From haircuts to new shoes to funds for electricity and rent, the poor of Frederick County received comfort and support June 18 as they participated in Convoy of Hope at the Frederick County Fairgrounds.
In an intense effort galvanized by faith communities, including Catholic parishes, some 5,000 low-income visitors received assistance, and a 48-hour fast was held, with proceeds benefitting nonprofits subject to government budget cuts.
This was the first time Convoy of Hope, a national organization, held an event in Frederick. It was coordinated locally by Matt Thompson, outreach pastor at Calvary Assembly in Frederick.
“The role of the faith community is to reach out to those who want to find Christ the Lord in whatever way we can offer,” said Deacon Jim Barth of St. Timothy of Walkersville, who spent the day volunteering. “Whether I believe the government should provide these services is not my call; I only see that people here are willing to give, and nobody likes to see anyone go hungry.”
Deacon Barth was one of 1,900 volunteers from area churches at the event, which has been organized in communities around the country since 1994 and made its debut in Frederick after local religious leaders gathered last winter to discuss ways to join together to help the needy. The event’s purpose was to provide services such as job assistance, health screenings, food, family portraits, haircuts and even new shoes and socks.
Spokesman Michael Betteridge estimated that 100 health exams took place; 1,200 pairs of shoes were distributed, 400 haircuts were provided and seven bags of groceries were donated to each visitor.

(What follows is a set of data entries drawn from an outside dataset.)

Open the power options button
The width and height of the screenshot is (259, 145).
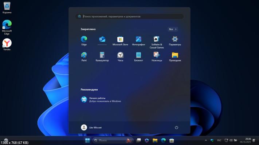point(176,127)
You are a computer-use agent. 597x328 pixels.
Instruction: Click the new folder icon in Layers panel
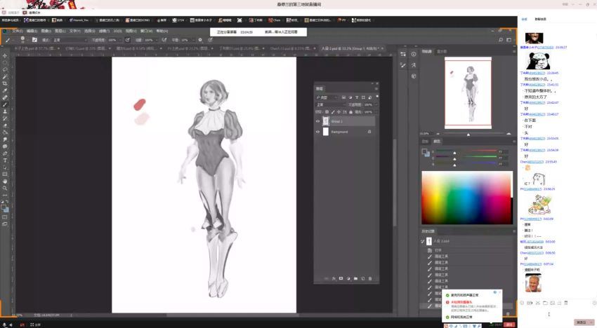[x=355, y=278]
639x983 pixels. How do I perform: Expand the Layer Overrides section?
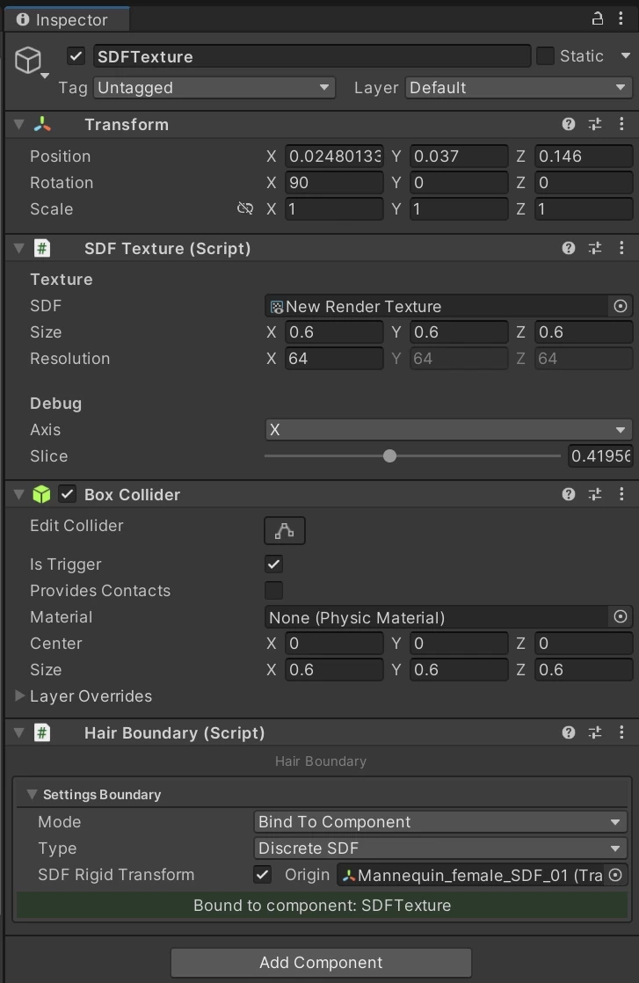20,696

“The people who organized this really have the right attitude,” said Cindy Hall of St. Peter the Apostle Parish in Libertytown, who volunteered with her son Ryan. “They said this event is not about us, the ones who are volunteering – it’s all about honoring and respecting those who are coming, to make them feel good, find out what they need, and help them.”
Hall worked at the shoe tent, also known as Samaritan’s Feet; where volunteers first prayed with and washed the feet of visitors, while volunteer runners fetched new shoes from a supply “store” that were then fitted on the recipients.
“That was a surprise,” said 10-year-old fifth grader Jada Pannell, who smiled shyly after Mary Hathaway washed her feet asked her about school and her life, then helped her fit in a bright new pair of tennis shoes. “That water was cold!”
Ginny and Bob Peters of St. Timothy Parish spent the day in grocery distribution and family portraits – a luxury that visitors said is not something they can usually afford.
“It’s been years since we’ve had a portrait done,” said couple Bill and Bonnie Custer of Frederick, who waited in line to eventually be photographed by Bob.
“I love to play with cameras,” said Bob, who is parish council president at St. Timothy. When he told organizers of his talent, he said he was delighted to end up in the photography tent.
Many Catholics also participated in the Frederick 48 Hours to Meet the Need Fast June 16-17, organized by the Religious Coalition for Emergency Human Needs, a Frederick ecumenical umbrella group that operates area emergency shelters and coordinates efforts of local nonprofit social services groups. The fast was organized by the coalition and local religious leaders in May as a response to cuts of $370,000 to the organizations by the Frederick County Commissioners.
Fast organizers exhorted families in Frederick County to contribute $50 each in fast savings. Local Catholic parishes such as St. Katherine Drexel, Frederck; St. John the Evangelist, Frederick; St. Timothy; St. Joseph’s of Buckeystown; and Holy Family of Middletown joined the effort, dedicating poor box collections for two weekends to the fast or to local St. Vincent de Paul efforts.